# ----- main function to test equality of the means of two estimated connected components -----
#' More powerful test for the graph fused lasso
#'
#' This functions tests the null hypothesis of no difference in means between
#' connected components \code{c1} and \code{c2} of the output of the graph fused
#' lasso solution. The ordering are numbered as per the results of the \code{fusedlasso}
#' function in the \code{genlasso} package.
#'
#' Currently, we support two different conditioning sets: conditioning set 1 is based on
#' the output after K steps dual-path algorithm; and conditioning set 2 is based on the
#' output of the after the dual-path algorithm yields c connected components in the output.
#'
#' Input:
#' @param y Numeric vector; \eqn{n} dimensional observed data
#' @param D Numeric matrix; \eqn{m} by \eqn{n} penalty matrix, i.e.,
#' the oriented incidence matrix over the underlying graph
#' @param c1,c2 Integers selecting the two connected components to test, as indexed by the results of
#' \code{genlasso::fusedlasso}.
#' @param method One of "K" or "CC", which indicates which conditioning set to use
#' @param sigma Numeric; noise standard deviation for the observed data, a non-negative number.

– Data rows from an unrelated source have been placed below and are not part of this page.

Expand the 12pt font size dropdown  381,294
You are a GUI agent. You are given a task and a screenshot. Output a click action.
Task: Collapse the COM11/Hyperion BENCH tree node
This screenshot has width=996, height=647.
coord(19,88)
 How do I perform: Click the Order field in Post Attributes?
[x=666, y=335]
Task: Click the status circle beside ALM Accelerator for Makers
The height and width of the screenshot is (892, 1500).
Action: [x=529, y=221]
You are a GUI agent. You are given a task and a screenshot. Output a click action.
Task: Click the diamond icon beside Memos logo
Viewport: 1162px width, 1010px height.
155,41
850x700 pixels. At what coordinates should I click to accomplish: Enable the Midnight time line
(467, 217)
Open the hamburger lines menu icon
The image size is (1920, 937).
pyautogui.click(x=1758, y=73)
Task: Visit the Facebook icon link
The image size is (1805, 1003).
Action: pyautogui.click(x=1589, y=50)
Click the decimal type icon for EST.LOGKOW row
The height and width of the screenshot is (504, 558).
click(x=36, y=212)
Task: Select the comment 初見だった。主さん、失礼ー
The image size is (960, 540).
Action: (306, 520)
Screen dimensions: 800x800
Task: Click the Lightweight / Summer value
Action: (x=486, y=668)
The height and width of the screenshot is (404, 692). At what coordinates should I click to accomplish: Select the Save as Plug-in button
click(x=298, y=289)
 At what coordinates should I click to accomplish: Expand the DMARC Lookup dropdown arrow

#' @param K Integer; number of steps to run the dual-path algorithm.
#' It must be specified if method=="K".
#' @param L Integer; the targeted number of connected components.
#' It must be specified if method=="CC".
#' @param early_stop Numeric; specify when the truncation set computation
#' should be terminated. The default is NULL, which indicates infinity.
#' @param compute_ci Logical; the default is False. Specifying whether confidence intervals for \eqn{\nu^{T}\beta}, the
#' difference in means between the two estimated connected components, should be computed.
#' @param alpha_level Numeric; parameter for the 1-\code{alpha_level} confidence interval, defeault to 0.05
#' @return Returns a list with elements:
#' \itemize{
#' \item \code{pval} the p-value in Chen et al. (2021+)
#' \item \code{truncation_set} the conditioning set of Chen et al. (2021+) stored as \code{Intervals} class
#' \item \code{test_stats} test statistics: the difference in means of two connected components
#' \item \code{beta_hat} Graph fused lasso estimates
#' \item \code{connected_comp} Estimated connected component
#' \item \code{Naive} the naive p-value using a z-test
#' \item \code{Hyun} the p-value proposed in Hyun et al. (2018)
#' \item \code{hyun_set} the conditioning set of Hyun et al. (2018) stored as \code{Intervals} class
#' \item \code{CI_result} confidence interval of level 1-\code{alpha_level} if \code{compute_ci=TRUE}
#' }
#' @export
#'
#' @details
#' Consider the generative model \eqn{Y_j = \beta_j + \epsilon_j, \epsilon_j \sim N(0, \sigma^2). j=1,...,n}, where
#' the underlying signal \eqn{\beta} is assumed to be piecewise constant with respect to an underlying
#' graph. The fused lasso estimate minimizes the following objective function
#' \deqn{minimize_{\beta} \frac{1}{2} \sum_{j=1}^{n} ( y_j - \beta_j )^2 + \lambda \sum_{(i,j)\in E}|\beta_i-\beta_j|,}
#' where E is the edge set of the underlying graph. The solution \eqn{\hat{\beta}} can then be
#' segment into connected components; that is, the set of \eqn{\hat{\beta}} that takes on the
#' same value, and are connected in the original graph.
#'
#' Now suppose we want to test whether the means of two estimated connected components \code{c1} and \code{c2}
#' are equal; or equivalently, the null hypothesis of the form \eqn{H_{0}: \nu^T \beta = 0} versus
#' \eqn{H_{1}: \nu^T \beta \neq 0} for suitably chosen \eqn{\nu}.
#'
#' This function computes the following p-value:
#' \deqn{P(|\nu^T Y| \ge |\nu^T y| \; | \; \hat{C}_1, \hat{C}_2 \in CC_K(Y), \Pi_\nu^\perp Y = \Pi_\nu^\perp y),}
#' where \eqn{CC_K(Y)} is the set of estimated connected components from applying K steps of the dual path algorithm on data Y
#' , and \eqn{\Pi_\nu^\perp} is the orthogonal projection to the orthogonal complement of \eqn{\nu}.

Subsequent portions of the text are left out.